Ironisnya, suara itu justru terhalang oleh barikade polisi yang juga rakyat biasa dan sama-sama mencari nafkah untuk keluarga. Di sinilah letak ironi demokrasi kita. Rakyat dan polisi saling berhadapan dan saling terluka dalam beberapa aksi demontrasi yang terjadi di negara ini.
Padahal musuh sesungguhnya bukanlah rakyat melawan polisi, melainkan rakyat dan polisi sama-sama menjadi korban dari sistem politik yang pincang akibat kebijakan-kebijakan para elit politik dan pejabat-pejabat tinggi di Negara Republik Indonesia
Seharusnya DPR yang dipilih rakyat sadar, setiap kebijakan yang mereka tetapkan akan berujung pada benturan di jalan. Polisi akan tetap berada di garis depan, meski mereka tidak pernah memilih DPR. Dan rakyat akan tetap jadi sasaran, meski mereka memilih dengan harapan yang kini dikhianati.
Demokrasi yang seharusnya menjunjung tinggi aspirasi rakyat, kini berubah menjadi demokrasi transaksional yang menjadikan polisi dan rakyat sebagai korban tak berdosa di papan catur kekuasaan para elit
Jika terus begini, tragedi serupa hanya akan berulang. Saatnya kita berhenti melihat polisi dan rakyat sebagai musuh. Karena keduanya sejatinya saudara senasib: pion kecil yang dikorbankan demi kepentingan para pemain besar di balik layar, ”kata Erikson Ginting
Ia mempertanyakan komitmen pemerintah dan DPR terhadap pemberantasan korupsi dengan masih abu-abunya pengesahan Rancangan Undang-Undang (RUU) Perampasan Aset. Padahal RUU ini sangat penting sebagai instrumen hukum untuk pemberantasan korupsi di Indonesia.

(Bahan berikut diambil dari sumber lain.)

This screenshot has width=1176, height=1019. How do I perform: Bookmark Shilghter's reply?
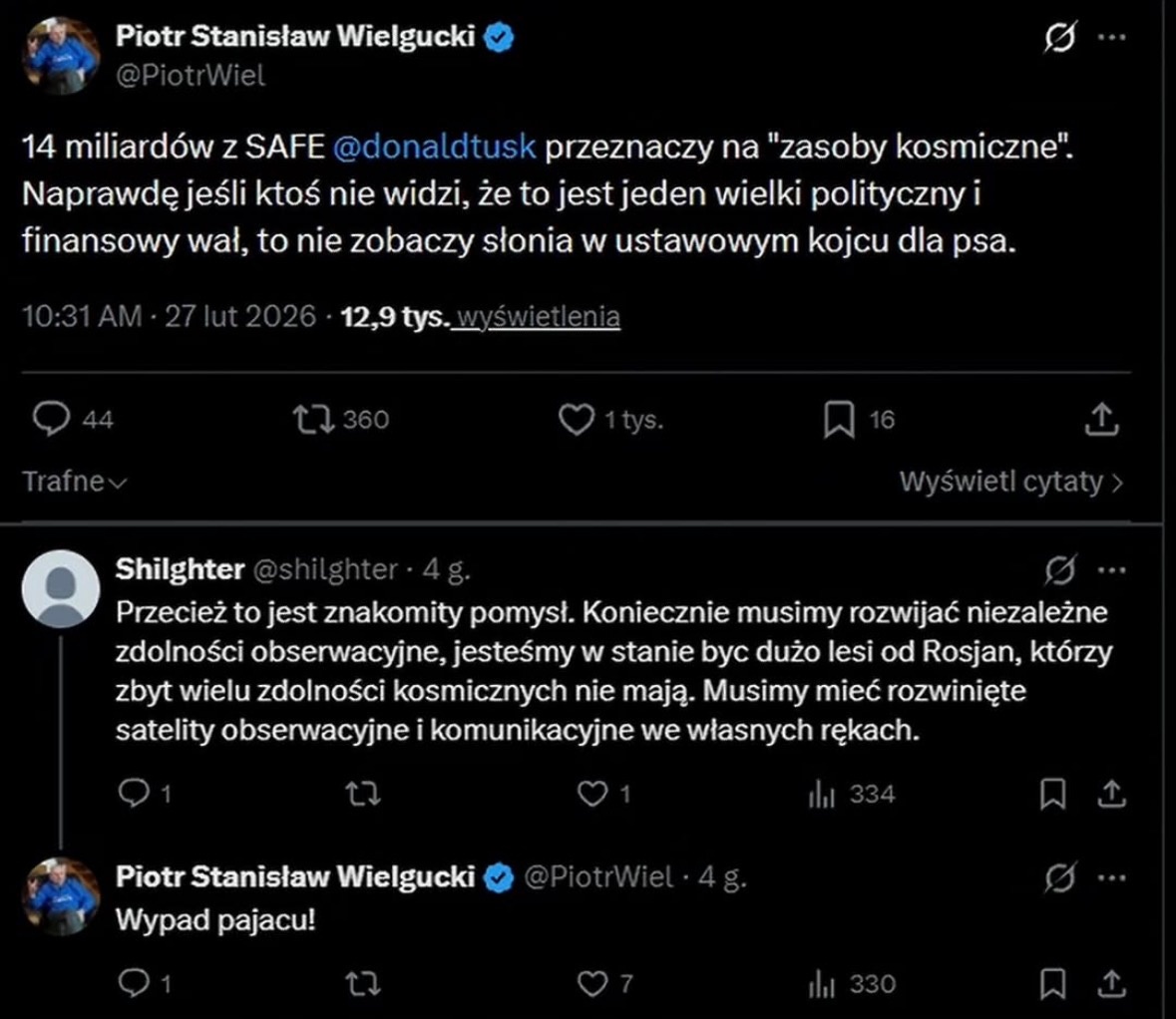pyautogui.click(x=1052, y=794)
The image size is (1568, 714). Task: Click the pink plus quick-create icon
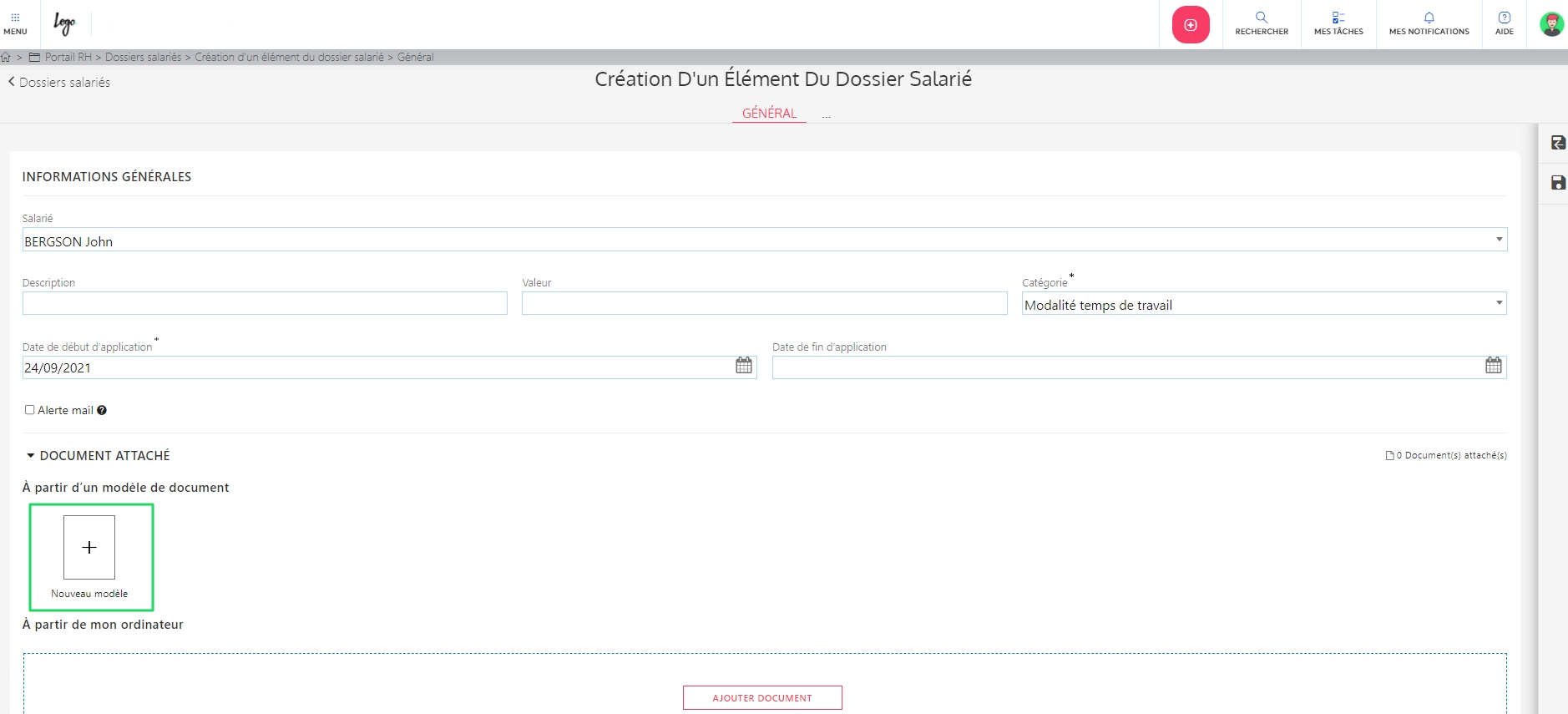click(x=1191, y=25)
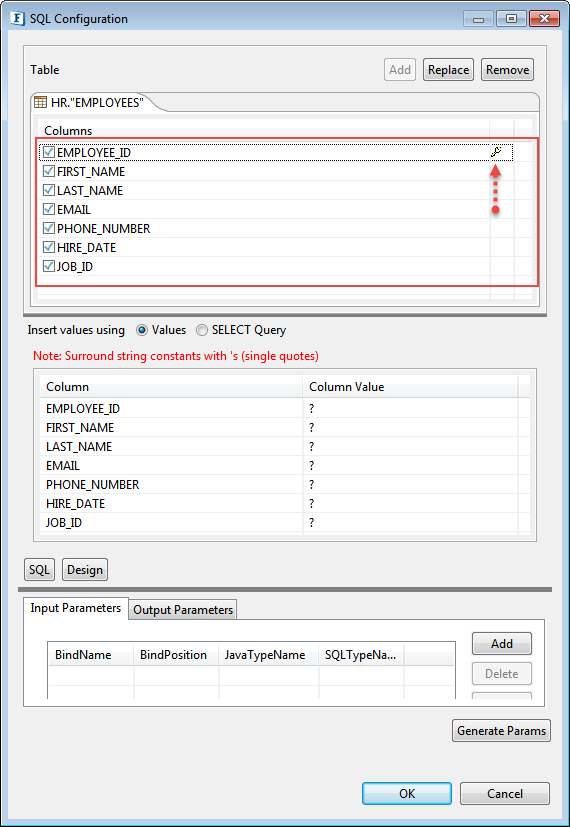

Untuk itu, ia mendesak pemerintah dan DPR segera mengesahkan RUU Perampasan Aset ini menjadi UU. Melalui aturan itu, negara dapat merampas aset yang berasal dari tindak pidana yang merugikan keuangan negara tanpa menunggu pembuktian perbuatan pidananya.
“Kenapa RUU perampasan Aset ini harus segera disahkan, Karena RUU Perampasan Aset instrumen memudahkan aparat penegak hukum dalam menegakkan keadilan dan mendukung agenda pemberantasan korupsi dan kejahatan ekonomi di tanah air,
Namun jika Pemerintah dan Dewan Perwakilan Rakyat Republik Indonesia tidak segera mengesahkan Undang-Undang (RUU) Perampasan Aset, berarti seluruhanya takut hartanya diambil oleh negera, ”ucapnya sembari bertanya Ada apa??